■ Reading text ■
For example, assume we have a kingdom that consists of the king, his children Alice and Bob (Alice is older than Bob), and finally Alice’s son Jack.

1. In the beginning, `curOrder` will be `["king"]`.
2. Calling `Successor(king, curOrder)` will return Alice, so we append to `curOrder` to get `["king", "Alice"]`.
3. Calling `Successor(Alice, curOrder)` will return Jack, so we append to `curOrder` to get `["king", "Alice", "Jack"]`.
4. Calling `Successor(Jack, curOrder)` will return Bob, so we append to `curOrder` to get `["king", "Alice", "Jack", "Bob"]`.
5. Calling `Successor(Bob, curOrder)` will return `null`. Thus the order of inheritance will be `["king", "Alice", "Jack", "Bob"]`.

Using the above function, we can always obtain a unique order of inheritance.

Implement the `ThroneInheritance` class:

• `ThroneInheritance(string kingName)` Initializes an object of the `ThroneInheritance` class. The name of the king is given as part of the constructor.

[Target pointing data]
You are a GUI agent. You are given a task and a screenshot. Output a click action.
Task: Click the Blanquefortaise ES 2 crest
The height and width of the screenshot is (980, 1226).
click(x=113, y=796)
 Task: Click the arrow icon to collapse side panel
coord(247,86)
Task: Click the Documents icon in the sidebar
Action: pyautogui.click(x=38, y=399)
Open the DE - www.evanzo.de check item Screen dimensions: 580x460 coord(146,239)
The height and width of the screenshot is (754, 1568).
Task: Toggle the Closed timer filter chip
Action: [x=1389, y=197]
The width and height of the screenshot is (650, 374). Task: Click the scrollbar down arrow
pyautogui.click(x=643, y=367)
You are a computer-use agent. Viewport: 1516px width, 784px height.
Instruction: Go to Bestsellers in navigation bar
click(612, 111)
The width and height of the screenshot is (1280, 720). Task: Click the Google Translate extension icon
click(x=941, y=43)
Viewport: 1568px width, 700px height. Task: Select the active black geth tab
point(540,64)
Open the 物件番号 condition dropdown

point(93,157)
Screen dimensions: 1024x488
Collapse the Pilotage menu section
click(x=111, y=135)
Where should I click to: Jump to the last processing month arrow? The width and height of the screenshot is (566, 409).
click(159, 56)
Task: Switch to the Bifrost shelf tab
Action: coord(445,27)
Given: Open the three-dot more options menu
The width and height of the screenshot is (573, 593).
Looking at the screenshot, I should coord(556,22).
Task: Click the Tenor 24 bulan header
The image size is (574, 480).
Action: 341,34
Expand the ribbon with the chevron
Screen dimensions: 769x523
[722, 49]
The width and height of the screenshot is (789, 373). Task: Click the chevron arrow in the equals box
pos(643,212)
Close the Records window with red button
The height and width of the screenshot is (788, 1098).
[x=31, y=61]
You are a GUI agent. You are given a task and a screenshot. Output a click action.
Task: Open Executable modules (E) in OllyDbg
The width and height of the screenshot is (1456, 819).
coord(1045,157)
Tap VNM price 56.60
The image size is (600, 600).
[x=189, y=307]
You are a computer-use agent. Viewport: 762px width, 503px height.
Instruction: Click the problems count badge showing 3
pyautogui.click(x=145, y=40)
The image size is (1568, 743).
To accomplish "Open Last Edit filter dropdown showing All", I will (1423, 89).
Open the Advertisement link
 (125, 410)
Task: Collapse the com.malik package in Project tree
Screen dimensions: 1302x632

■ Exercise ■
Can you output the throne inheritance text word for word between "Using the above" and "of the constructor.", inclusive?

■ Response to the exercise ■
Using the above function, we can always obtain a unique order of inheritance.

Implement the `ThroneInheritance` class:

• `ThroneInheritance(string kingName)` Initializes an object of the `ThroneInheritance` class. The name of the king is given as part of the constructor.